▶ [求められること]
以下のインターネットバンキング改修についてのインタビュー文を、一字も変えずに全文繰り返してください。
------ 掲載テキスト ------
荻原:5年ほど前に、大手銀行のインターネットバンキングのシステムを改修したことです。当時のインターネットバンキングは、ATMの操作画面をそのままアプリに移行したようなデザインで、とにかく使いにくかった。スマートフォンやアプリの操作に慣れ親しんだ人にとっては、特に「イケてない」使用感だったはずです。それを1年ほどかけて、ユーザビリティーの観点から使いやすく変えていったんです。
週に一回はお客様と直接話す場を持ち、手書きのラフ案の段階から丁寧にすり合わせて改修していきました。日本中で多くの人に使われるシステムをよりよいものに改善できるプロジェクトは、社会的なインパクトが大きいこともあって、非常にやりがいがありましたね。
──「UXデザイン」と聞くと、スマートフォンアプリのようなBtoCサービスが例に挙がることがほとんどです。BtoBサービスの場合は、どんな違いがあるのでしょうか。
------ 提供データ ------
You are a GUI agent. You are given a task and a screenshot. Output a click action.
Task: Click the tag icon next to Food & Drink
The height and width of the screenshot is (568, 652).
------
▶ [課題の解答]
荻原:5年ほど前に、大手銀行のインターネットバンキングのシステムを改修したことです。当時のインターネットバンキングは、ATMの操作画面をそのままアプリに移行したようなデザインで、とにかく使いにくかった。スマートフォンやアプリの操作に慣れ親しんだ人にとっては、特に「イケてない」使用感だったはずです。それを1年ほどかけて、ユーザビリティーの観点から使いやすく変えていったんです。
週に一回はお客様と直接話す場を持ち、手書きのラフ案の段階から丁寧にすり合わせて改修していきました。日本中で多くの人に使われるシステムをよりよいものに改善できるプロジェクトは、社会的なインパクトが大きいこともあって、非常にやりがいがありましたね。
──「UXデザイン」と聞くと、スマートフォンアプリのようなBtoCサービスが例に挙がることがほとんどです。BtoBサービスの場合は、どんな違いがあるのでしょうか。